**Set task 1**:
From the list of storms near the top of the Hurricane Emily report, name every storm labeled as a hurricane and give the category number shown beside each.
**Set task 2**:
Write out the passage of the Hurricane Emily report that begins at the words "Preliminary Report" and stops after the words "Storm Dennis (TS)".

**Selected text**:
....
Hurricane Emily 1993

Preliminary Report
Hurricane Emily
22 August - 06 September 1993


Tropical Storm Arlene (TS)
Tropical Storm Bret (TS)
Tropical Storm Cindy (TS)
Tropical Storm Dennis (TS)
Hurricane Emily (3)
Hurricane Floyd (1)
Hurricane Gert (2)
Hurricane Harvey (1)

The eye wall of Emily, a category 3 hurricane, raked the Outer Banks of North Carolina on 31 August.


a. Synoptic History

Emily moved off the west coast of Africa and over the Cape Verde Islands on 17 August as a tropical wave. It took five days for the disturbance to develop enough of a circulation and convection to be classified as a tropical depression on the 22nd, while located 700 nautical miles east-northeast of Puerto Rico.

The depression moved toward the northwest for two days. It then encountered a weak steering current and became quasi-stationary on the 25th and 26th and began to intensify. A high pressure ridge built to the north and Emily, 900 nautical miles east of Florida, moved generally westward on the 27th and 28th.

Emily, under aircraft surveillance, reached tropical strorm strength on the 25th and briefly became a 75-mph hurricane on the 26th. Wind speeds fluctuated between 69 and 86 mph during the two-day period of westward motion. Intensification began in earnest on the 28th and there was a turn toward the northwest in response to the passage of a mid-latitude trough to the north.

Emily veered back toward the west-northwest on the 30th and then started a gradual turn toward the north. Intensification continued until late on the 31st when the hurricane was moving northward and the eye wall reached the Outer Banks of North Carolina.

The hurricane reached its peak intensity late on the 31st as the center of the eye reached its point of closest approach to land... about 20 nautical miles east of Hatteras Island. Emily was large at this time with a 40 nautical mile inner diameter of the circualar wall cloud surrounding the center of the hurricane. This is based on Air Force Reserve Unit and NOAA reconnaissance as well as the Cape Hatteras radar. A portion of the western eye wall passed over Hatteras Island and the surrounding waters, with 1-minute surface winds estimated between 75 and 115 mph. This caused strong on-shore winds on the Pamlico Sound side of Hatteras Island and the accompanying storm surge coastal flooding was up to 10 feet above normal tide levels. The Atlantic coast maximum surge levels are estimated to be only 1 to 2 feet above normal.

For the record, Emily will be counted as a category 3 hit on the Saffir/Simpson Hurricane Scale for Hyde and Dare Counties in North Carolina.

Emily was at the westernmost point of a re-curvature around the western periphery of a large high pressure area when it affected the Outer Banks and effects over land were minimal elsewhere. By 2 September, Emily had turned sharply toward the east in response to another mid-latitude trough and was weakening over colder North Atlantic water. It weakened to a tropical storm on the 3rd as it moved southward and stalled. By the 5th, Emily was a tropical depression and moving east-northeastward. Emily became extratropical on the 6th far out in the Atlantic and quickly dissipated.
....
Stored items
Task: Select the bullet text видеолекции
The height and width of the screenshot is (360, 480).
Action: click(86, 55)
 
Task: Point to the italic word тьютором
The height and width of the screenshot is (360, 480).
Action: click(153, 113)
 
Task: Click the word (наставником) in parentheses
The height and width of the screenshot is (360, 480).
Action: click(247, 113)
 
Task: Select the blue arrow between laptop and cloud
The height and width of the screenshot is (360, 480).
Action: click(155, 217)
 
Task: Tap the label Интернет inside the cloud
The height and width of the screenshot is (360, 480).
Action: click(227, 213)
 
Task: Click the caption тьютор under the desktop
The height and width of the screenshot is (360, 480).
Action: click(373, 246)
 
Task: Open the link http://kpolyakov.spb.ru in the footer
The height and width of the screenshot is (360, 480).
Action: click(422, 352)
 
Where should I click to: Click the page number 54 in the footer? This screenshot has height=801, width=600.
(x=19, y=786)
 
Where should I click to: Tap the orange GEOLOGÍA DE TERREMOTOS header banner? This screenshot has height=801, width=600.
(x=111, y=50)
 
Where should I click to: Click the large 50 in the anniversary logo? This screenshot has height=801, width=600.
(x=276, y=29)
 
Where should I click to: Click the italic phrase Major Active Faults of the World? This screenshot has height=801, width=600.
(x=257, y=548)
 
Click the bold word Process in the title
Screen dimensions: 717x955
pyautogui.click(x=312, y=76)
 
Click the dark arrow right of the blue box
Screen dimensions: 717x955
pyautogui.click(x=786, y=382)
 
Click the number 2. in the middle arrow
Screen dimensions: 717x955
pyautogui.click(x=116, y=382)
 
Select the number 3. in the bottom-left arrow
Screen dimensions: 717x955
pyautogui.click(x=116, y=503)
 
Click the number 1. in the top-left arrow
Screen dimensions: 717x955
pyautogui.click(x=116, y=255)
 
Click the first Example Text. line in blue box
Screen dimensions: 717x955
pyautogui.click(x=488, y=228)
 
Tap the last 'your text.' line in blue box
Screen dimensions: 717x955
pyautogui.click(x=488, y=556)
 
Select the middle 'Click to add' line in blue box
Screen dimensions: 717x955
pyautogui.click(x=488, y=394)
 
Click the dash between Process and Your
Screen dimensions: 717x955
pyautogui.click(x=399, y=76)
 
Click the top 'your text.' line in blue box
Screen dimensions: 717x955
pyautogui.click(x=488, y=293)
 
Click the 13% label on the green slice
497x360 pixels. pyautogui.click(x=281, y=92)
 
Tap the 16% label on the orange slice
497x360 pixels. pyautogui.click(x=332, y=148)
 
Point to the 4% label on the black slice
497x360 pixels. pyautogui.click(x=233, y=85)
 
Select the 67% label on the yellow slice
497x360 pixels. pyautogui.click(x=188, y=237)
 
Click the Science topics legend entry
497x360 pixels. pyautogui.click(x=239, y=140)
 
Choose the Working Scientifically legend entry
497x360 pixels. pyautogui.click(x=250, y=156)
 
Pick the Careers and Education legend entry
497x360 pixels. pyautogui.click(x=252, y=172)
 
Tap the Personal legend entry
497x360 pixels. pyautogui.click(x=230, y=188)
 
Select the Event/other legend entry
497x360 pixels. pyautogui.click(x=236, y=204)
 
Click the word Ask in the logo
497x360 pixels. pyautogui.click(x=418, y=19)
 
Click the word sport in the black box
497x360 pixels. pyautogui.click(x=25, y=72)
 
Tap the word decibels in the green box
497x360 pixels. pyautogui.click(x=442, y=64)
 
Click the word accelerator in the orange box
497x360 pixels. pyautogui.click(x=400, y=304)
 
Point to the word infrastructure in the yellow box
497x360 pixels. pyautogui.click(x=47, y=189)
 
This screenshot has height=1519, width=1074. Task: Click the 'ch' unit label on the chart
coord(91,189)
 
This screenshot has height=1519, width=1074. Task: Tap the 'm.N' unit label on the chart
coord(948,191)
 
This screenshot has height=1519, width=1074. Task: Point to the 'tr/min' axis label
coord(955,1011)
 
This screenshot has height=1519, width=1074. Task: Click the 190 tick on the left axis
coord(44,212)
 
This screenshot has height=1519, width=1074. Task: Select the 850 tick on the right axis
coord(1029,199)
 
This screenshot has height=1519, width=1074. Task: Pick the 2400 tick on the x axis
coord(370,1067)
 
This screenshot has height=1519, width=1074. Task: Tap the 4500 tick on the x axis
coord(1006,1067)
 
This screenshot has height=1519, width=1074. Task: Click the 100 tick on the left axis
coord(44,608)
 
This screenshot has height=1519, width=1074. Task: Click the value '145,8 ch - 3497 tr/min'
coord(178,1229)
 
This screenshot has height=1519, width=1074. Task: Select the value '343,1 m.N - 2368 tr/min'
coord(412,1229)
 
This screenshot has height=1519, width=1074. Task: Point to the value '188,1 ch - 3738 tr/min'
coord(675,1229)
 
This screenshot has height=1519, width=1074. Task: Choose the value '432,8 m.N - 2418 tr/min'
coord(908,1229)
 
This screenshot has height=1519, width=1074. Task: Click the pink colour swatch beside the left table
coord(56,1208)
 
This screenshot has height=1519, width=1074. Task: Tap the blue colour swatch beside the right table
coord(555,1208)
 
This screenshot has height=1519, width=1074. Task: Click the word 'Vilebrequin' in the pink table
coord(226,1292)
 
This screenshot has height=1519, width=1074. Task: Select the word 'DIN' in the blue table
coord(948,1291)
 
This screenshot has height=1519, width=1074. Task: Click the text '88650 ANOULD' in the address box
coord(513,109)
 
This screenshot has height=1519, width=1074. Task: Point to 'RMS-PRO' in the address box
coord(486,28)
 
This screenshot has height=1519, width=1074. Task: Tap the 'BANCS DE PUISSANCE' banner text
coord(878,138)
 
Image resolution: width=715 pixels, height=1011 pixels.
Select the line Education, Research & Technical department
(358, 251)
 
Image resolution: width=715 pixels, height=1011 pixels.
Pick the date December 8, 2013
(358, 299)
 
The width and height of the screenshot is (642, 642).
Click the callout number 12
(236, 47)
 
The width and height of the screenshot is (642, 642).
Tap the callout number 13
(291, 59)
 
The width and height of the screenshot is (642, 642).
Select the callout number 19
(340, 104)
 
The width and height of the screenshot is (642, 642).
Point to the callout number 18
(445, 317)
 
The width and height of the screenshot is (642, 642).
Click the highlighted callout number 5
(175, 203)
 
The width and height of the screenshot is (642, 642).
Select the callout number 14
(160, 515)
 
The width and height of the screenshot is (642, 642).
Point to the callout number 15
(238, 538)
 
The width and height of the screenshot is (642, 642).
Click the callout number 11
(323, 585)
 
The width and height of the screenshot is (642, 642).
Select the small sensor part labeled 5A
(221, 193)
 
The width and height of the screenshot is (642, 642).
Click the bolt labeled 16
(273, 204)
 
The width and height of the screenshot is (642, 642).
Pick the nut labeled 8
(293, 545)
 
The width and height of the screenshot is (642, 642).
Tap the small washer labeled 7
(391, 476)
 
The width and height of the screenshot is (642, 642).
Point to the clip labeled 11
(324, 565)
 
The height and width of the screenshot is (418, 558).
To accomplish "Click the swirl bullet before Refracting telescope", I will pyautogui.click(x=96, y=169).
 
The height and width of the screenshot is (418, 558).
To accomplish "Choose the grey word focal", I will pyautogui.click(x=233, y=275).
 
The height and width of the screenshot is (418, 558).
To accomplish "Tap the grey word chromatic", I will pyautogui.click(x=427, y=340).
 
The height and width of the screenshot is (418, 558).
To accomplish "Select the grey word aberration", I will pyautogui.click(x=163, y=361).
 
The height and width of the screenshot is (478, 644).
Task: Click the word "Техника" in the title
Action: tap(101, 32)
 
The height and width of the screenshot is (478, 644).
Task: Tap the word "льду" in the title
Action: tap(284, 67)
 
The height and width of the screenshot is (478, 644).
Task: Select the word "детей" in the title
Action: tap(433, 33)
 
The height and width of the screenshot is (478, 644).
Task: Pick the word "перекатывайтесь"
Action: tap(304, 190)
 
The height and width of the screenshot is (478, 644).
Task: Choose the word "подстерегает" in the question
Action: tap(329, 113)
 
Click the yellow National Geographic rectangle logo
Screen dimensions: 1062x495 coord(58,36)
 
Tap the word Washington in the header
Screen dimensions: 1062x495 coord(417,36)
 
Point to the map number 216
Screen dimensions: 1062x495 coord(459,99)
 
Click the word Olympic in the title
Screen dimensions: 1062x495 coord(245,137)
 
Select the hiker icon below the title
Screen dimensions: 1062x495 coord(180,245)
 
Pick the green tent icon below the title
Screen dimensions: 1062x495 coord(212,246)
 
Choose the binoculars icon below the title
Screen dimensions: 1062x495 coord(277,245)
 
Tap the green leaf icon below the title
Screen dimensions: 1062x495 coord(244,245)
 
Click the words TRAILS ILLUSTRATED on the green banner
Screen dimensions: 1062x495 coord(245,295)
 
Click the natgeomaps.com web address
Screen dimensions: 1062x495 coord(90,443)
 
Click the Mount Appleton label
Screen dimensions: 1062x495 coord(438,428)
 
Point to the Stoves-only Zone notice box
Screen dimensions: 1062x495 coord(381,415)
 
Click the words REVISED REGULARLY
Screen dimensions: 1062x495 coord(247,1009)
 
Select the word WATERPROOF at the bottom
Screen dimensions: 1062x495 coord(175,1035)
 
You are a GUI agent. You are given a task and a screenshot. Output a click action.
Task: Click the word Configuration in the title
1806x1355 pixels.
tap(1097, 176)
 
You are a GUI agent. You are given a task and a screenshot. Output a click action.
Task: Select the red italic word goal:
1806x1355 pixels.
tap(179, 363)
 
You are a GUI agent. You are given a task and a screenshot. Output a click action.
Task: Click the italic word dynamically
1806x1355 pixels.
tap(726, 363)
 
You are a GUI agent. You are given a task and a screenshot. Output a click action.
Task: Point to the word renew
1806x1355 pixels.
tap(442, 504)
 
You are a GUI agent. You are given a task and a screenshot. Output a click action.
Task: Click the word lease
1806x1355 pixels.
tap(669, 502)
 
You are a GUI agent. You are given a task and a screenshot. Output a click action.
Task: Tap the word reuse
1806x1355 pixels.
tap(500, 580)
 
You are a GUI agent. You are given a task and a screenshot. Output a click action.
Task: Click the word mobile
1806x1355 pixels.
....
**Complete response 1**:
Emily (3), Floyd (1), Gert (2), Harvey (1)

**Complete response 2**:
Preliminary Report
Hurricane Emily
22 August - 06 September 1993


Tropical Storm Arlene (TS)
Tropical Storm Bret (TS)
Tropical Storm Cindy (TS)
Tropical Storm Dennis (TS)